Stated task:
Retype these lines word for word, keeping every number and symbol the same.

***

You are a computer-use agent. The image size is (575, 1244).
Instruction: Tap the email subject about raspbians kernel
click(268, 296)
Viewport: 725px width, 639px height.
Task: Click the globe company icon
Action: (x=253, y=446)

***

Completed task:
You are a computer-use agent. The image size is (575, 1244).
Instruction: Tap the email subject about raspbians kernel
click(268, 296)
Viewport: 725px width, 639px height.
Task: Click the globe company icon
Action: (x=253, y=446)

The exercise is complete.